Image of Alex McEwan (Credit: Kat Bawden)


Glasgow-born singer Alex McEwan released his new track Hold Your Hands Out to Me in March, a song which uses niche techniques to capture fond memories of childhood in Scotland.

‘Hold Your Hands Out to Me’ was written entirely by McEwan, and was produced with fellow musician, Graham Noon. It is also one of the first songs McEwan has released after a hiatus spanning over a decade.

When asked about the inspiration behind the song, McEwan said: “Fond memories of growing up in Scotland were particularly triggered during the lockdown, when I hadn’t been home for a couple of years. So it was just natural to try to evoke that image of Glasgow and the West Coast.”
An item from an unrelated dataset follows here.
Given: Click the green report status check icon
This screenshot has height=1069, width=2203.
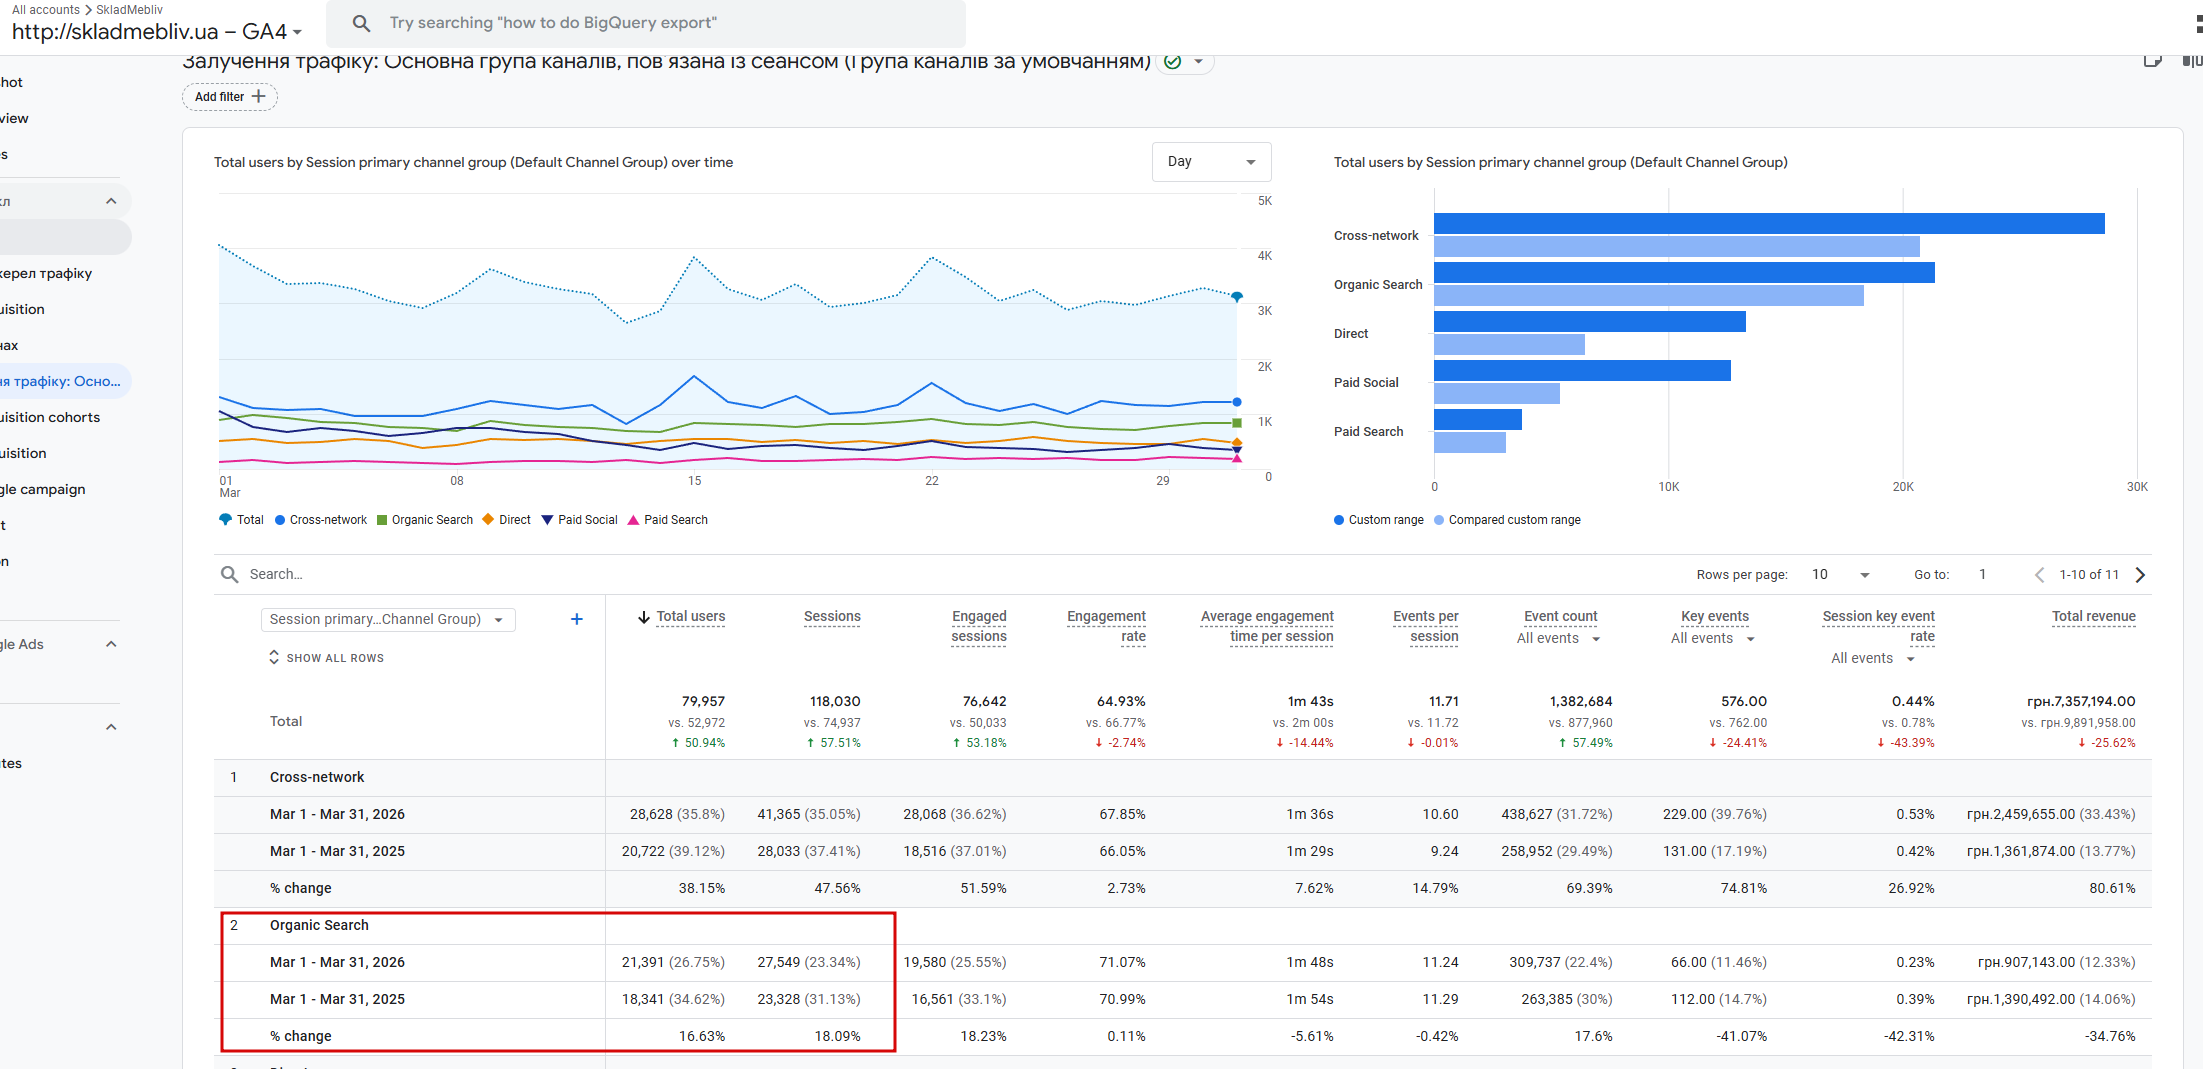Looking at the screenshot, I should [1173, 62].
The Old Man of Storr, Isle of Skye (credit: Giuseppe Milo)


Rooted in Scotland both lyrically and melodically, the song features accordion playing from Alan Dunn, references to mushy peas, as well as the famous Scottish street names; Sauchiehall Street, Kelvingrove and Byres Road.

McEwan takes this projection of the Scottish landscape one step further with his unconventional inclusion of Scottish spoken dialogue: “Son, you’re lost”.

Commenting on this artist choice, McEwan said: “The line itself was inspired by the thought of walking around Glasgow after being away for a while and appearing a bit like it’s all new to me again. The woman is a bit of a comforting figure repeating to me familiar words from childhood when I might wander off.”

McEwan has been a musician for some time now, having first picked up a guitar in Glasgow when he was 13 years old.

When asked if there was anything that still surprises him about his craft, he said: “ Yes I think it’s the way in which new tunes can still just come and through the magic of collaboration we come up with a finished record with a sound and lyrics that resonate with people.”

Whilst the song is Scotland-centred, it also has a universality to it. “This song is about leaving home and ‘finding your way’ perhaps after making mistakes and having regrets about the past,” says McEwan. “But hey, we all make mistakes, and don’t beat yourself up too much.”